*** Information provided ***
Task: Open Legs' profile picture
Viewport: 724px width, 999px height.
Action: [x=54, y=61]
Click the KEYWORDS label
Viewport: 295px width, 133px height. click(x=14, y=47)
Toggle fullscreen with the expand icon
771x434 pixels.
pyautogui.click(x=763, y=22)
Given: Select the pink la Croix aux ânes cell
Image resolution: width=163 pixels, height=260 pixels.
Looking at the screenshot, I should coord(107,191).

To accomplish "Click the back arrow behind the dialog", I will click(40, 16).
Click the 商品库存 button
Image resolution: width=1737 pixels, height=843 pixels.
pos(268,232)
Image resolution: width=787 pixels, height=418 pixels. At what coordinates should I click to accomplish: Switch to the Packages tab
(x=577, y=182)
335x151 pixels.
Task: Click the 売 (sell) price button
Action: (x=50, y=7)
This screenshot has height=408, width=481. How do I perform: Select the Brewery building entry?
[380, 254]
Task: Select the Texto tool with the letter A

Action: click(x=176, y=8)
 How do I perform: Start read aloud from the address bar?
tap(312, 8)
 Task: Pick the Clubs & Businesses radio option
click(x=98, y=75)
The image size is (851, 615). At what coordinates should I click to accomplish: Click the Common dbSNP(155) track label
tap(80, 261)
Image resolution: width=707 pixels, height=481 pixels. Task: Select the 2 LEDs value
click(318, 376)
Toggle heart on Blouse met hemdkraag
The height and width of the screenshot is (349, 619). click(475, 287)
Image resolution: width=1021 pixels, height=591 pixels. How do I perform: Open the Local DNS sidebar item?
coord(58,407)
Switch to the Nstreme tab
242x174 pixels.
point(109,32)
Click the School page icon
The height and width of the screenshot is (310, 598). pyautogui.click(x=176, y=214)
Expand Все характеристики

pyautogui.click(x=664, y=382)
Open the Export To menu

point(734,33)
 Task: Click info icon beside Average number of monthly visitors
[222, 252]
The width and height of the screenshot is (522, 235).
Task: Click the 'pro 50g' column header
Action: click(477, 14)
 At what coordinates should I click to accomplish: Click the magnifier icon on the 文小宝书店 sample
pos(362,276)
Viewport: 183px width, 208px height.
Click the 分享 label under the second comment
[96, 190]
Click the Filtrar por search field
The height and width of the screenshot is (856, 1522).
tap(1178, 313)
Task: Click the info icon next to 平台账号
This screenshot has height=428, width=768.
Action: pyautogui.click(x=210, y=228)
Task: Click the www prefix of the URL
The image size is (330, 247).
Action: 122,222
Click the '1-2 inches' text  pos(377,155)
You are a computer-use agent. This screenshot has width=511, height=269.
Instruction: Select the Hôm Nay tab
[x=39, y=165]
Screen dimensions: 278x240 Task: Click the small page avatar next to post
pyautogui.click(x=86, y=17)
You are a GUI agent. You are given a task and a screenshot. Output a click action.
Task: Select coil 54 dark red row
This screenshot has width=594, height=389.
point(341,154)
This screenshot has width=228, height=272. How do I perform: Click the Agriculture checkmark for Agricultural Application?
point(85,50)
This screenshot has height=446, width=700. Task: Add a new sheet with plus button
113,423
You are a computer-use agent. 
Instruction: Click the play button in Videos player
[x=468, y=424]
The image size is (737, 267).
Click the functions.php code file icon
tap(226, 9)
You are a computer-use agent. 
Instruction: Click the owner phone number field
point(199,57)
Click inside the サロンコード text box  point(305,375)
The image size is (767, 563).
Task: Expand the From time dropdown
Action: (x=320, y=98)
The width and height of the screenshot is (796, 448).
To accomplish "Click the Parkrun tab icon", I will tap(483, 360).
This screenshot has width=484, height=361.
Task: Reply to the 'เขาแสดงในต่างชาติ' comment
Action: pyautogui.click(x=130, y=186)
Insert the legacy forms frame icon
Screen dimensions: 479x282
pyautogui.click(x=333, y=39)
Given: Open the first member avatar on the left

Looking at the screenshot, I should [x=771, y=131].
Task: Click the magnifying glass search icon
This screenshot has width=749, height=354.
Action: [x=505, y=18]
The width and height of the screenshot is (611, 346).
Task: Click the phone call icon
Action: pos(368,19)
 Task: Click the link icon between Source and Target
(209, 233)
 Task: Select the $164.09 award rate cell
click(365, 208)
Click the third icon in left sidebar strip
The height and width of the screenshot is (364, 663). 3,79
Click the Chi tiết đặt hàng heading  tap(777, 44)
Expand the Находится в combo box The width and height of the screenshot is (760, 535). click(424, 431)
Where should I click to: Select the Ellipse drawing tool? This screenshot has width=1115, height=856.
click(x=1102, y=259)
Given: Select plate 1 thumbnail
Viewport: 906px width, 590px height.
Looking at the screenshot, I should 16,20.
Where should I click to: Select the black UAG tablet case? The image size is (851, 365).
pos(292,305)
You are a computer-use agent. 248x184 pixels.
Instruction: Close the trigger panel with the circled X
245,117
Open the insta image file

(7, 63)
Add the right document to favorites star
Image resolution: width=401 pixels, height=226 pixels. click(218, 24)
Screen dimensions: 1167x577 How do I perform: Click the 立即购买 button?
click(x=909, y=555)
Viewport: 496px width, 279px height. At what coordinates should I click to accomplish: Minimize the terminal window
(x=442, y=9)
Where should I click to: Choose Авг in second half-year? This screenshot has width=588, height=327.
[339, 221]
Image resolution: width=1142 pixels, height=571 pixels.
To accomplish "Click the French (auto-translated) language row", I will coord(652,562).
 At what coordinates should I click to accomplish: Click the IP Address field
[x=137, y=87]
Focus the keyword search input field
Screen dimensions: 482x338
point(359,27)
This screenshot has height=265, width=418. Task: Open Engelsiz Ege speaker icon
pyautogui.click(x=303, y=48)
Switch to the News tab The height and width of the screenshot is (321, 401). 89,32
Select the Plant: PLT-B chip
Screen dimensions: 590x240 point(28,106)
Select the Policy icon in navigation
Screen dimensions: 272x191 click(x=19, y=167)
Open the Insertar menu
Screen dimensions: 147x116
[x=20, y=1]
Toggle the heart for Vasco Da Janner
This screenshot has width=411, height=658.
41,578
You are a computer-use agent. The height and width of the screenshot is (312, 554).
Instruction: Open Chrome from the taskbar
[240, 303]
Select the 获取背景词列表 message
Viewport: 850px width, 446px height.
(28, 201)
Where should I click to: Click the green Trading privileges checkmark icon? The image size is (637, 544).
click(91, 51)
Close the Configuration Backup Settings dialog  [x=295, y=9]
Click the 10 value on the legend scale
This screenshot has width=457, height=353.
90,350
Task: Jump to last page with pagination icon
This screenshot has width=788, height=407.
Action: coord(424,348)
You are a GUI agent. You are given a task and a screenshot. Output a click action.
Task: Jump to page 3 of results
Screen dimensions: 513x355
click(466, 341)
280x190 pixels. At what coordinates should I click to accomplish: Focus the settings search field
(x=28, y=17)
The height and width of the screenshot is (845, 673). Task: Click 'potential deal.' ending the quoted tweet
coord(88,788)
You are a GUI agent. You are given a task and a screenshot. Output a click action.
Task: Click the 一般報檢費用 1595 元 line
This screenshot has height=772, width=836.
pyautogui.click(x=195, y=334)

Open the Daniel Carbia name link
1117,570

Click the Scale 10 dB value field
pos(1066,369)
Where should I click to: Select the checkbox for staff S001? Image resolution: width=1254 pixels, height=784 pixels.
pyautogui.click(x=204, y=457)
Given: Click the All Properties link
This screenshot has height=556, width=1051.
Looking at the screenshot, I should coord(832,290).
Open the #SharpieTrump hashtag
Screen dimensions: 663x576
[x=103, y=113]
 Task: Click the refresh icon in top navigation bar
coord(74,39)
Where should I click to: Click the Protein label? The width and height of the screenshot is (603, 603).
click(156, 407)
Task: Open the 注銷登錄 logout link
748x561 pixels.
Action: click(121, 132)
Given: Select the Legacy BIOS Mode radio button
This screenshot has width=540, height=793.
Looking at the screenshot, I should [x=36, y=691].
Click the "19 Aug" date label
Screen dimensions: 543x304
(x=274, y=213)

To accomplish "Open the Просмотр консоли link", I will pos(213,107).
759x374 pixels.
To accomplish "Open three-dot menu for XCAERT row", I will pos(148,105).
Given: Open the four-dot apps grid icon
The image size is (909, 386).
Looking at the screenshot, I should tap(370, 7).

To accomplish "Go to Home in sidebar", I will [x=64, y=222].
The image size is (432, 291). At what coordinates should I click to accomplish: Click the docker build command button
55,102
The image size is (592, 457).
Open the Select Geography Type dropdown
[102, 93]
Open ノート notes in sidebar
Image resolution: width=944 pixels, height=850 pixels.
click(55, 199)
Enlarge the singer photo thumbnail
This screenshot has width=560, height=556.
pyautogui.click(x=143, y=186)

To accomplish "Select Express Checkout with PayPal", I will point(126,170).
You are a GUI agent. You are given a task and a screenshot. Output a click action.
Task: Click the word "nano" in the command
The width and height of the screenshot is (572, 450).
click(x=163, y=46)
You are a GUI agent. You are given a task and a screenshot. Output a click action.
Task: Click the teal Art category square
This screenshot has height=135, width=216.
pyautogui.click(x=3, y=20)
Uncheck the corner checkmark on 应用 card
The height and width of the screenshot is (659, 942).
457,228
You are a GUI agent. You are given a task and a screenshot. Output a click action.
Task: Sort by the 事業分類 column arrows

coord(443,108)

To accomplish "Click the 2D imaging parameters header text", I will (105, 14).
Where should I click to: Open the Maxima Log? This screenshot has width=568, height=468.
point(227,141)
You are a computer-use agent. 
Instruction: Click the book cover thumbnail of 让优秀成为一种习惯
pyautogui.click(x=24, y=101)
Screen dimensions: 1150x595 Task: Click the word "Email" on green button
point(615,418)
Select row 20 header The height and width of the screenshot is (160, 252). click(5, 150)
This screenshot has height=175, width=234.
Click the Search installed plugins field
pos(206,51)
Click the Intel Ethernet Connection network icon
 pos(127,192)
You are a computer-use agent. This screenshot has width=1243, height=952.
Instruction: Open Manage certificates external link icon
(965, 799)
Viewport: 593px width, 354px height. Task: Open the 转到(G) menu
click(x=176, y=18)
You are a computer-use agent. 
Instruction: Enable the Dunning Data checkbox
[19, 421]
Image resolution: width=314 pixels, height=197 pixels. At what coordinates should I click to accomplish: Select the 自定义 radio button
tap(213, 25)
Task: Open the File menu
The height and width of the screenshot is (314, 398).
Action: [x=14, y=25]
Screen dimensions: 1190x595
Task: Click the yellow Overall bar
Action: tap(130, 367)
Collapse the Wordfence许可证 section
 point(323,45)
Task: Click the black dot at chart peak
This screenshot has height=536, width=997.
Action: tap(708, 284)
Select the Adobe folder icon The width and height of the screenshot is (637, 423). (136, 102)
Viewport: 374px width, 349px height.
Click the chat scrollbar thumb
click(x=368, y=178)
*** End of Information provided ***
Task >>
Return every line of the preceding records in which the word "Jump" appears.

Task result >>
Task: Jump to last page with pagination icon
Task: Jump to page 3 of results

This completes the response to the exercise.